Yocto is not entirely unlike Gentoo - recipes describe components of the system, which is built from source - but with the addition of a fairly sophisticated caching scheme, where the input to a recipe is hashed and the hash used to store the outcome, which is then reused in future builds (and the cache can be shared by different builders) unless the input changes. The other key feature of Yocto is that the system is composable in layers, where upper layers add, extend or override recipes from the lower layers. Layers can and are provided by different parties (e.g.

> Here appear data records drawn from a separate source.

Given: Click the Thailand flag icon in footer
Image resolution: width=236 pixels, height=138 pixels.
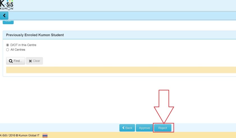Looking at the screenshot, I should 45,135.
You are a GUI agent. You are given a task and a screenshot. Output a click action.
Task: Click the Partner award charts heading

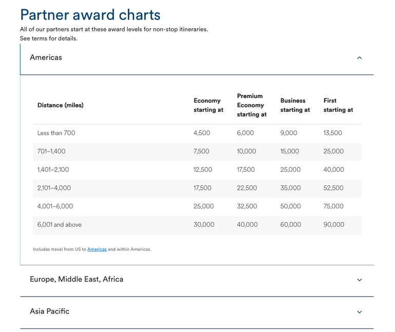[90, 14]
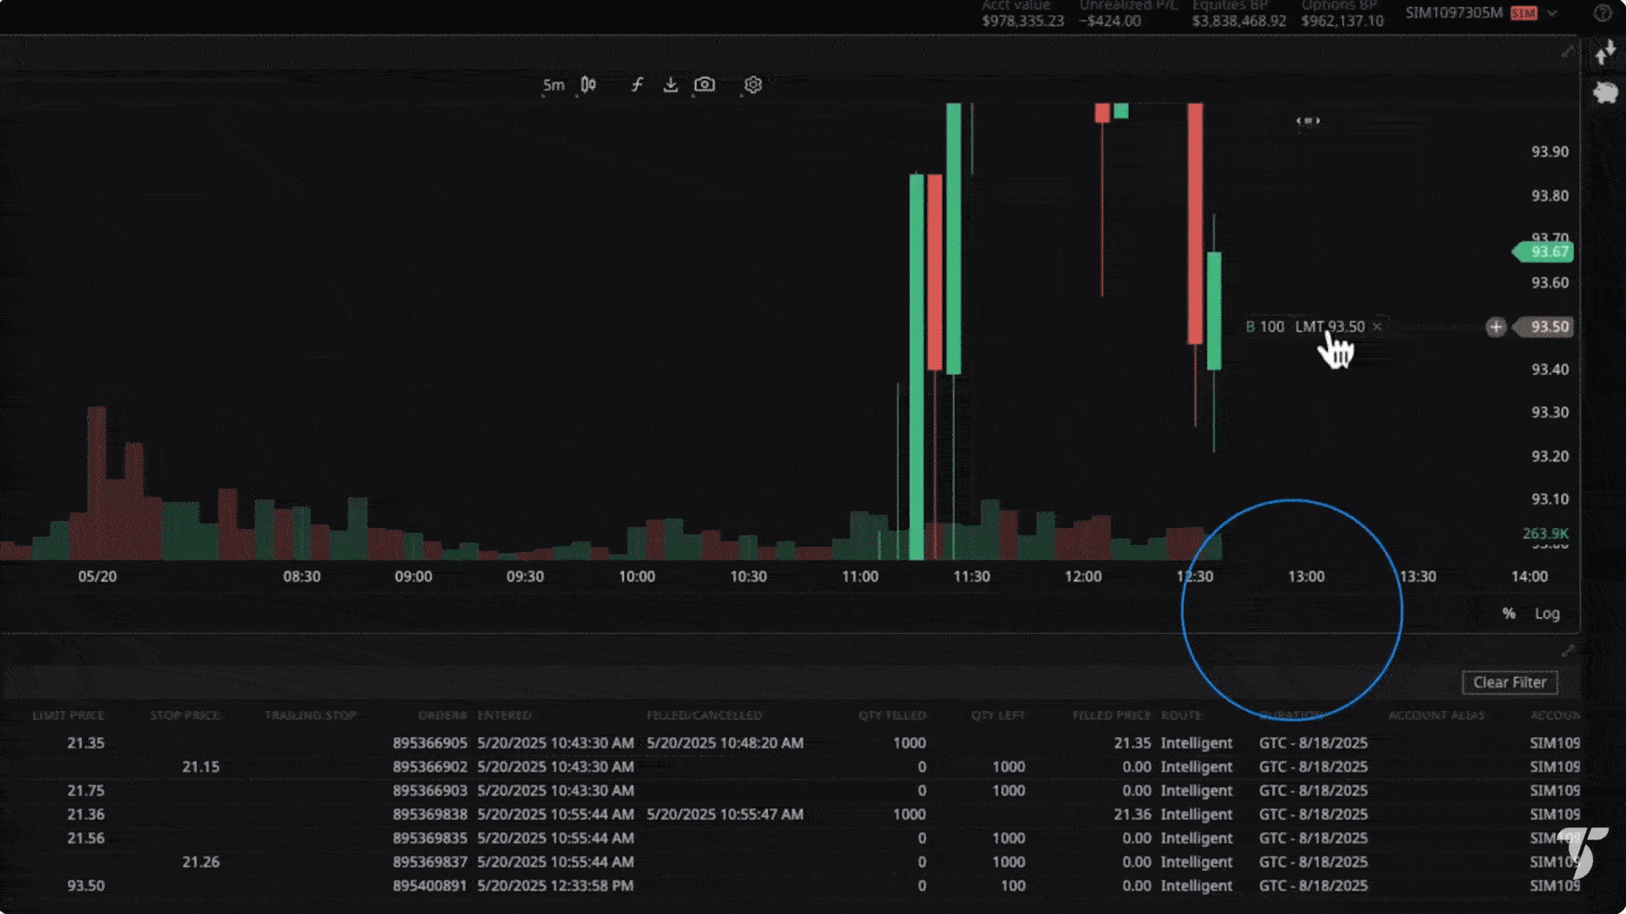Click the scroll-to-latest chart arrows
The height and width of the screenshot is (914, 1626).
point(1308,121)
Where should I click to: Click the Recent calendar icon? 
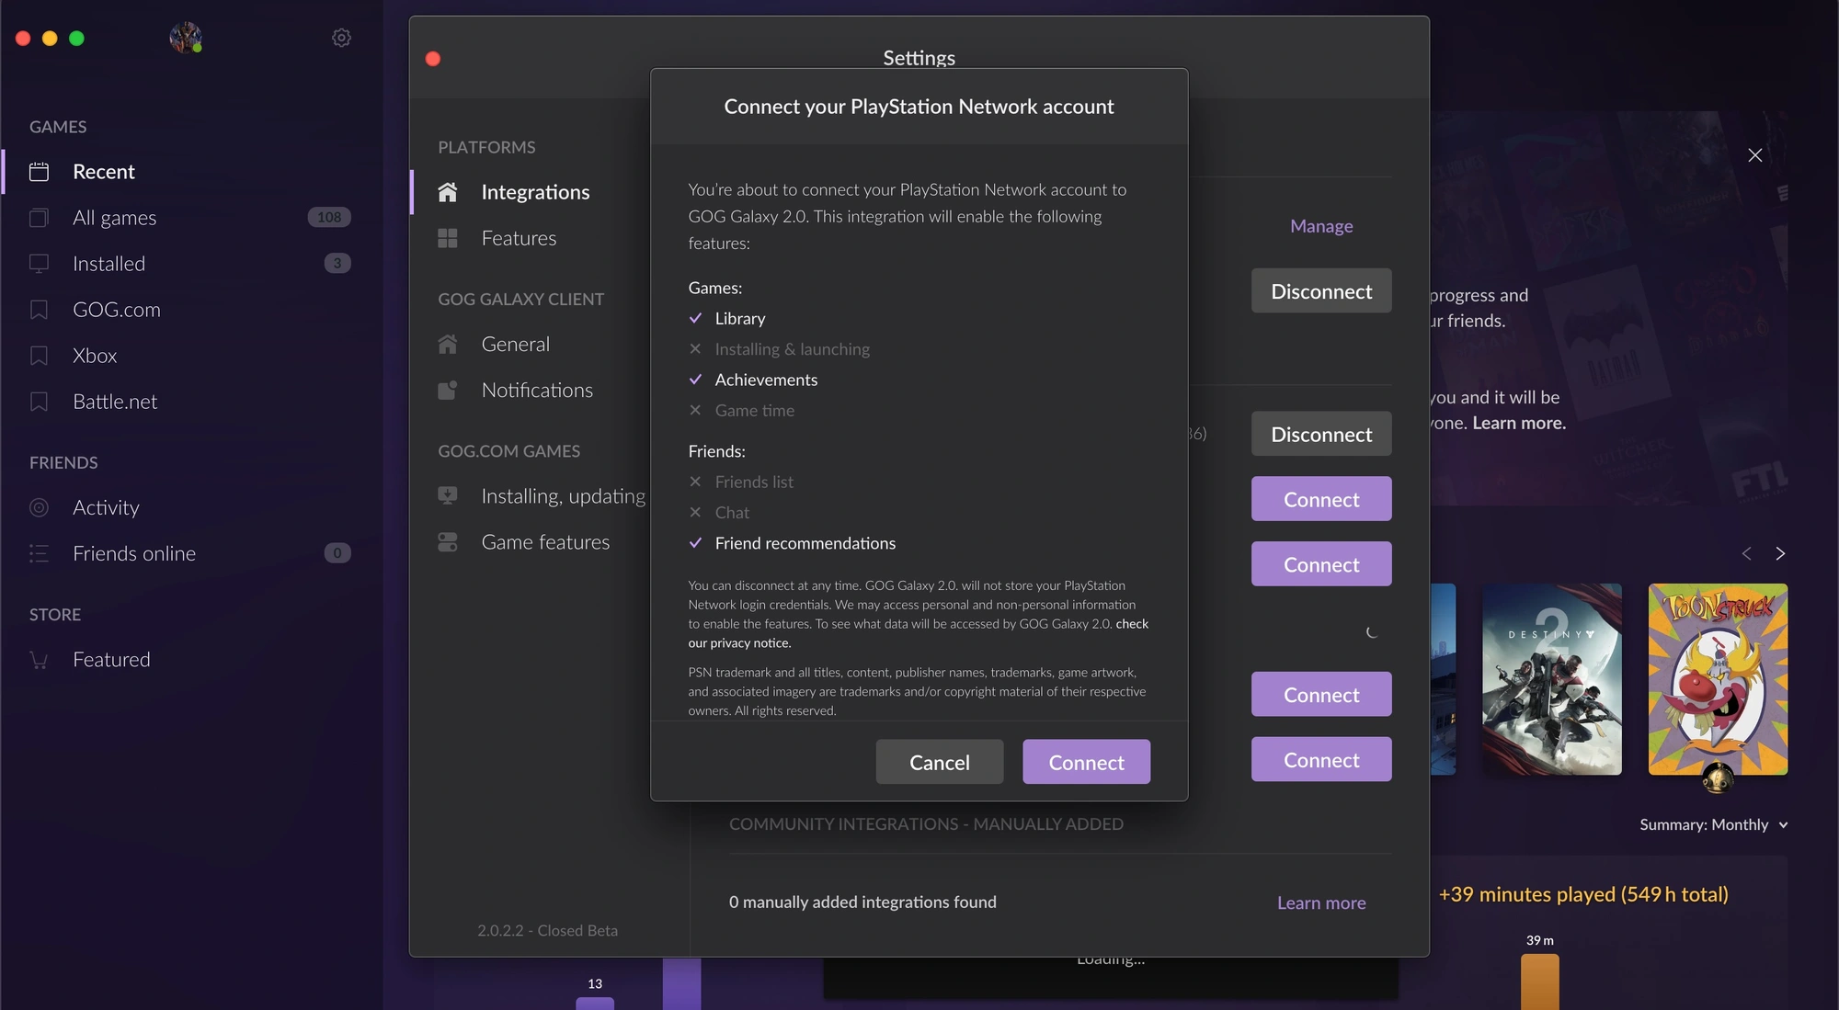[39, 172]
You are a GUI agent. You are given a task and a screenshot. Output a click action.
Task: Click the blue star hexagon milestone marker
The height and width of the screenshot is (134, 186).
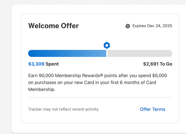[107, 45]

BSP layers from HW vendors or their SW partners).

Yocto Linux is used by projects which need to be able to guarantee that they can bootstrap their OS build, customize the build (e.g. filter out use of certain licenses or use a specific toolchain) and to manage SW supply chain (the layer idea, and then in a business contact something like RASIC for the layers).

To sum it up, "rebuilding the entire Linux OS w/ caching" is absolutely the norm in embedded dev, as is having a compiler farm doing this hooked into your CI. Edge nodes like developer laptops then access the CI build farm's caches to make a local build bearable, with the caveat that you don't get incremental builds at the component level this way, so usually you still want to either dev separately against an SDK (or reuse the build root) or at least keep your components small and modular enough to not make it painful.

Automotive, network equipment (e.g. routers), stage/production equipment (mixers and other networked A/V gear, etc.) and many other parts of the SW world work this way.

Hacker News is mostly exposed to web development and desktop Linux/mobile app development, which are pretty different. Indeed, perhaps the most surprising thing is how different desktop Linux development is from embedded Linux development and how little cross-pollination between these communities is taking place.

If you develop your for desktop Linux, the distro on your box also serves as its SDK - you just install a bunch of -dev packages from your package manager and build against the host. Or perhaps a Docker image as build env in some cases. But you generally never rebuild/bootstrap the OS, which in embedded is the primary unit of work (with mitigations such as caching).

One side-effect of this is that embedded systems and desktop systems tend to approach updates/OTA differently. In the package/binary-based systems, OTAs come in via the package manager. Embedded systems historically tend to go for full system image updates with again some mitigations such as binary deltas, and then A/B partition update schemes. Or a partitioning of the update content that is orthogonal to the partitioning that goes into the OS image build. Lately there's a trend for seperating applications out into container images that get deployed seperately from the base OS image, and thoughts about containers that can move between embedded devices on the edge and the cloud infra in the back.